К удивлению аналитиков Центра среди документов в этот раз не оказалось ни одной сколь-нибудь значимой бумажки по сравнению с предыдущими засылами. Так повторилось еще несколько раз, и Москва выразила недоумение вместе с неудовольствием. Резидент долго, на самом деле всего-то час – время поджимало – «чесал репу». Он покряхтел, глотнул вискаря для храбрости, а затем, насколько позволяла бумага, гневно, не сильно выбирая выражений, объяснил придуркам в Центре, что за деньги источник шлет, как видите, только документы ДСП. За секретные странички требует любви (в первую очередь), а также уважения в виде хорошего французского шампанского и приятной беседы до и после. Против повышения гонорара не возражает.
Ответ пришел через день. Очень краткий. Саныч, видимо, консультировался на Старой площади. Контора предложила вернуться к старой схеме получения информации от источника, гонорар не уменьшать, соблюдать еще большую конспирацию и присвоить Славе внеочередное воинское звание.
Я срочно настрочил представление. И уже дня через три-четыре босс стал за глаза называть его, между прочим, с плохо скрываемым уважением, товарищ «секс-майор». А уж коллектив резидентуры-то как ликовал (за исключением его женской половины), радовался за товарища, отстоявшего свое законное право на свободную любовь. Вечно недовольные дамы, правда, единодушно назвали это по-другому – «чистым бл…вом!». Гуляло и все наше направление и довольно долго – Славик в знак благодарности прислал с оказией ящик импортного алкоголя!
Фронтовики говорят, «бомба в одну и ту же воронку дважды не попадает». Никто не предполагал тогда, что нечто подобное может приключиться и со мной. Ан, нет! Случилось и буквально в первой же моей короткой загранкомандировке. Прямо заколдовал что ли колдун какой наше гвардейское направление. Сначала Слава попал, а вскорости я наступил на те же грабли…
Прошло не так много времени, и лапочка Саныч предоставил мне уникальный шанс мир посмотреть, да и язык французский подшлифовать. Командировка (если хотите стажировка) во Францию обломилась неожиданно, на короткий срок, под конкретное мероприятие и «косить» я должен был под журналиста. Увидев нескрываемый ужас в моих глазах (где Михаил Кольцов, а где я?), Иван Иваныч ободряюще хлопнул меня по плечу: не ссы, Серега, прорвемся! В Шереметьево меня провожали верный друг Вован и будущая жена Маруся!
В минкультуры Франции, куда я приехал за аккредитацией на международный кинофестиваль как журналист отнюдь не московского издания, не оказалось моей фотографии. Письмо от газеты было, а фотка потерялась. Вообще-то, ее и не должно было быть, потому что мы фотографию не посылали – так, на всякий случай, мол, сфотографируют если надо на месте.
– Сыграй простачка, включи дурочку – напутствовали меня Курков с Ивынычем, – тем более, что это у тебя гениально получается каждый день. Мы даже уставать слегка от этого начали (хрен вам, а не сувениры из Парижа за вашу доброту!). Поплачься в жилетку лягушатникам, руки позаламывай, в истерике бейся, мол, у нас на Урале без моих корреспонденций о фестивале никак нельзя. Тиражи упадут, надои снизятся и народ в Челябинске глухо тосковать начнет, а может даже роптать станет без отчетов о новинках европейского кинематографа… Включай обаяние, грози в ресторан пригласить какой подешевле, ты ведь голытьба! Но обещай ужин со свежей клубникой…

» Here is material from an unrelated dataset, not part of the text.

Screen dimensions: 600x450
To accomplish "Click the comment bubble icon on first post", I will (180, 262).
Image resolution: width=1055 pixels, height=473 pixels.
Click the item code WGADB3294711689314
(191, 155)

– Какая клубника! Сейчас март.
– Есть у них у буржуев клубника, – разулыбался Иваныч. – Помнишь анекдот? Француз спрашивает русского: «У вас когда первую клубнику в магазины привозят?» «Ну, – отвечает наш, – где– то в конце июня. А у вас?» «У нас к 6.00 утра».
– А деньги? – Спросил я робко, уже смело рисуя в своем разгулявшемся воображении официантов в напудренных париках и белоснежных ливреях, свечи в серебряных подсвечниках на столах и сказочный ужин с мартовской клубникой со сливками на десерт.

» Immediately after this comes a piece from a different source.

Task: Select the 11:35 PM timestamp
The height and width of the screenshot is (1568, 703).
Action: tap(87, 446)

К слову, клубнику со сливками в Москве мне доводилось пробовать только летом и только в банкетном зале Дворца съездов в антракте балета или концерта. В металлическую креманку попадало 4–5 ягодок, не щедро политых сливками. Стоило удовольствие около двух рублей, что было круто по тем временам, и не все тянулись к клубничке, предпочитая пиво и бутерброды с колбасой и сыром.
– А какие деньги у журналиста? – Легко парировал наставник.
– У тебя только командировочные в разумных пределах. Ну, будет немного «подкожных», но тоже не для того, чтобы шиковать. Достань через знакомого продавца (а где ж его взять, любезного?) в Сороковом гастрономе коньячку, икорки, колбаски сырокопченой – сам перекусишь, если что, или гостей в номере угостишь… Если ты, неразумный, такими полезными связями до сих пор не обзавелся, так и быть, дам тебе один телефончик. Да! И не кури там свою «Яву» вонючую! Купи нормальных американских или английских сигарет, чтоб из-за запаха табака от тебя сразу не шарахались.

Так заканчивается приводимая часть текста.